Teaching Kids to Code in Sydney

Loreto Kirribilli

Figure: photo credit goes to Loreto Kirribilli

This month I went to a private girls school on the North Shore of Sydney called Loreto Kirribilli.

We spoke to the entire year 7 class and the goal was to teach the girls to code. The girls were all about 12 or 13 years old, and although they used computers at school, most had never done any programming before. As a father, I was keen to see if these kids liked programming. This was a Microsoft-sponsored initiative and was led by Andrew Coates.
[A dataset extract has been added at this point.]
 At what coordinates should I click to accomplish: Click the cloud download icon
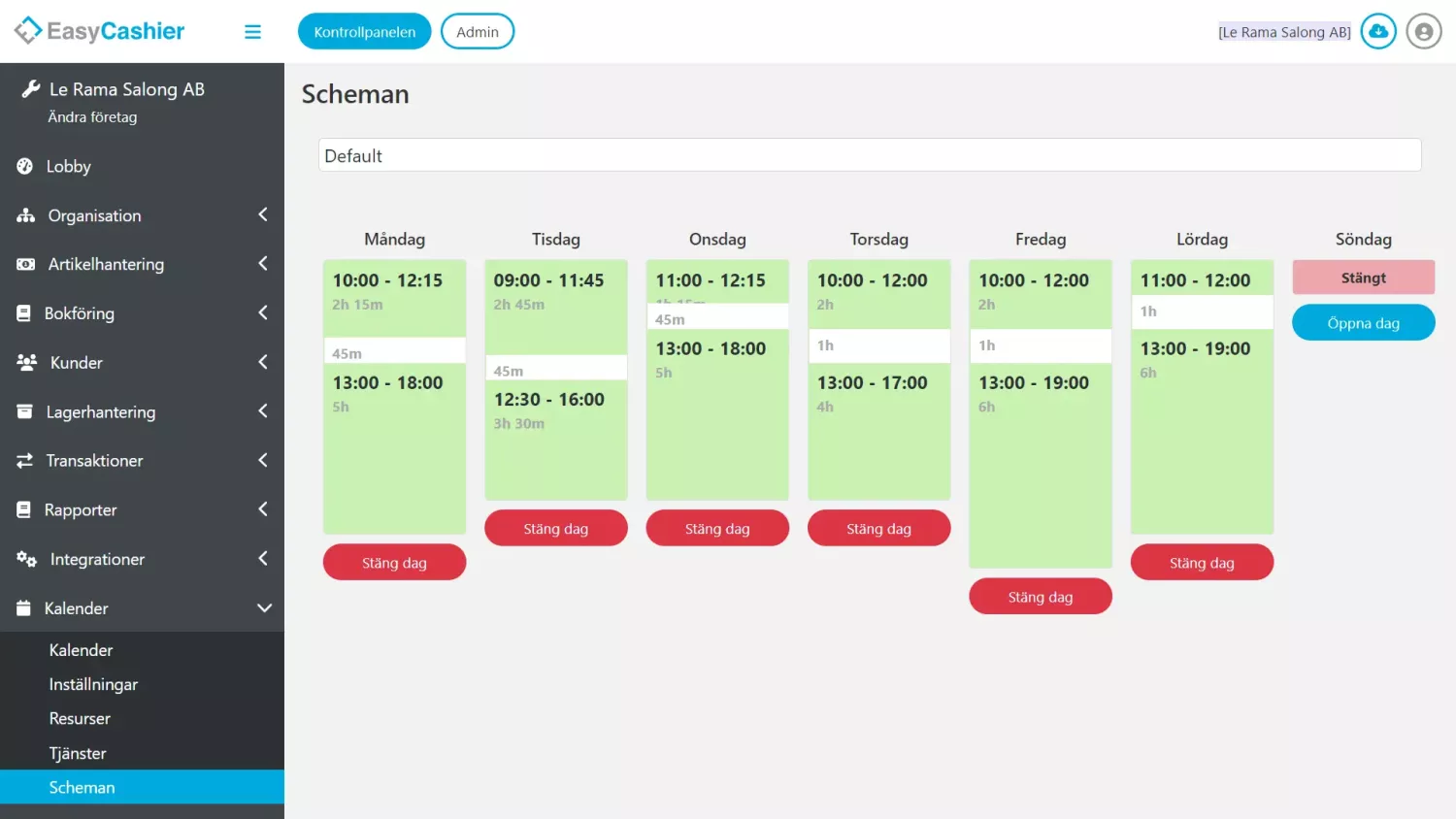(x=1377, y=32)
I took along my mate TJ (Terje Sandstrøm) who was visiting me from Norway.

Before going to the school, Andrew, TJ, and I went through the website touchdevelop.com, which was developed by Microsoft Research. TJ and I expressed our doubts about the website to Andrew that the year 7 kids without any programming knowledge, would understand anything from the site, get any value from it, or even enjoy themselves.

Boy, were we wrong!

Figure: Loreto sits under the Sydney Harbour Bridge, and has some of Sydney’s best views, as well as beautiful rainbow lorikeets.
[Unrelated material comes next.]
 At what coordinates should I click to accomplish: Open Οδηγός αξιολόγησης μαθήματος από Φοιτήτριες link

Figure: Loreto sits under the Sydney Harbour Bridge, and has some of Sydney’s best views, as well as beautiful rainbow lorikeets.

On the big day, prior to starting, I asked several of the kids if they were looking forward to the days programming. With big smiles, they all said that they were, although they had very little idea what they were really going to do. We got the kids to follow along with the steps Andrew was doing on the projector.
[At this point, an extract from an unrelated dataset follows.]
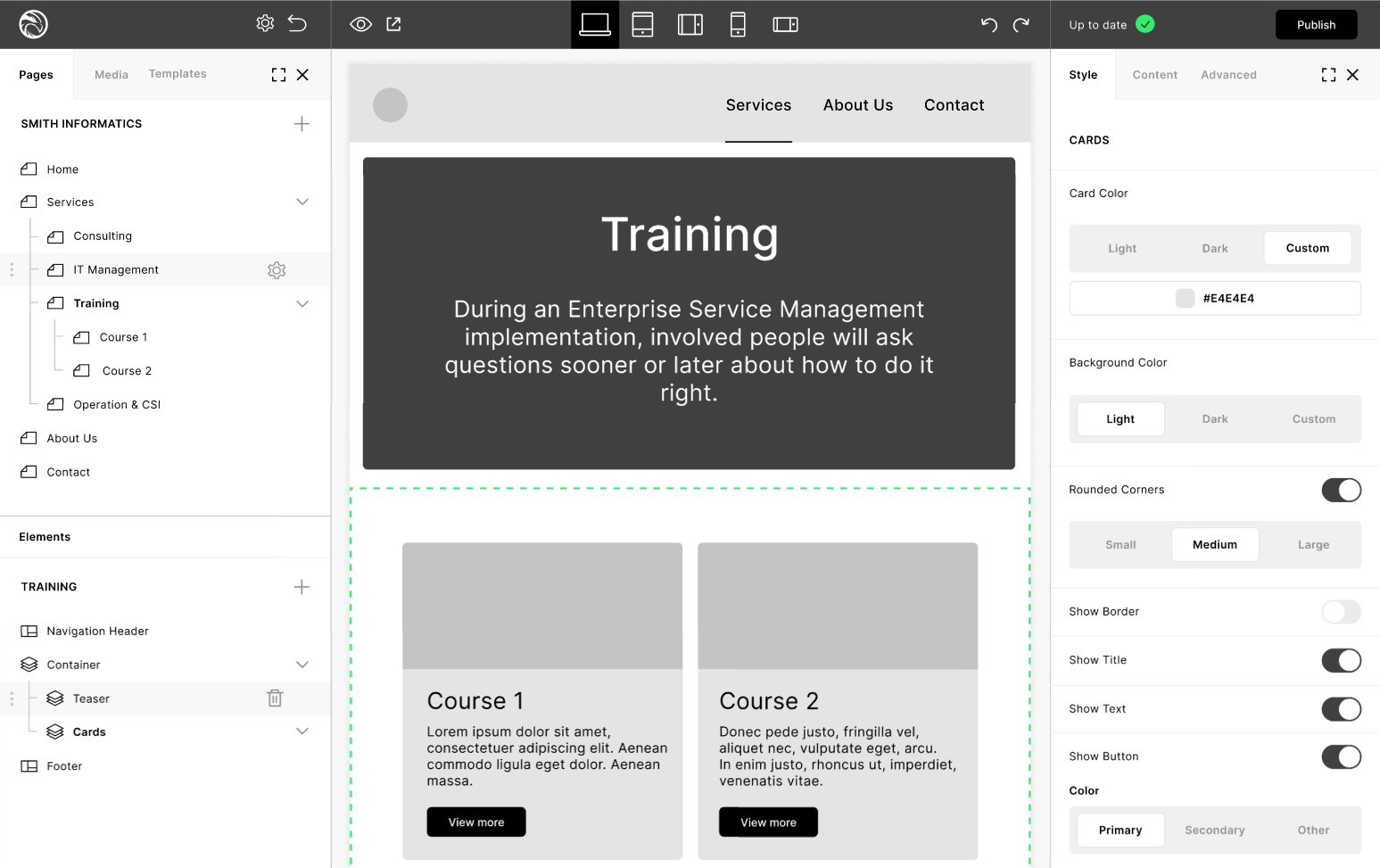Viewport: 1380px width, 868px height.
Task: Select Large rounded corner size
Action: pyautogui.click(x=1313, y=545)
It wasn’t long before they had built their first square box on the screen by using four 90 degree turns. Before I knew it, they had the idea of basic programming, where they typed one line, and ran it to see what results they saw. I looked at TJ incredulously. I should have never doubted Andrew!

You could see a number of kids that were very advanced and were going well beyond the instructions and creating programs where I had to say, “Where’d you get that idea?”

Figure: The girls wrote their first lines of codes together, and were very good at helping each other out if they were stuck.

Figure: The girls wrote their first lines of codes together, and were very good at helping each other out if they were stuck.

Figure: touchdevelop.com was fun for the kids to code

Figure: touchdevelop.com was fun for the kids to code

The tutorials on the site are for beginners. Even if you have never programmed before, you can create your first app in minutes (with no human guidance).

Now check out the results the girls achieved. As you can see, as the kids started changing the variables like lines and angles, they made beautiful and unique applications (the girls might have called them “pictures”, but it was a running program they controlled which made these images).

outcome-1 outcome-2 outcome-3 outcome-4

Andrew asked the crowd if anyone wanted to come up the front and present what they’d created and to my surprise he got about 20 girls clamouring to show off their creations.

The kids were excited to share what they'd made

Figure: The kids were excited to share what they’d made

The goal of the website, created by Microsoft, is that by the time kids leave school, they can not only read and write, but also read and write code. I’m pretty sure these kids will.

The girls were so excited, they said to Andrew, “We had fun! Can Microsoft come back?”. With typical Microsoft aplomb, he said “That’s great feedback!”, and added that he would coordinate with the teachers.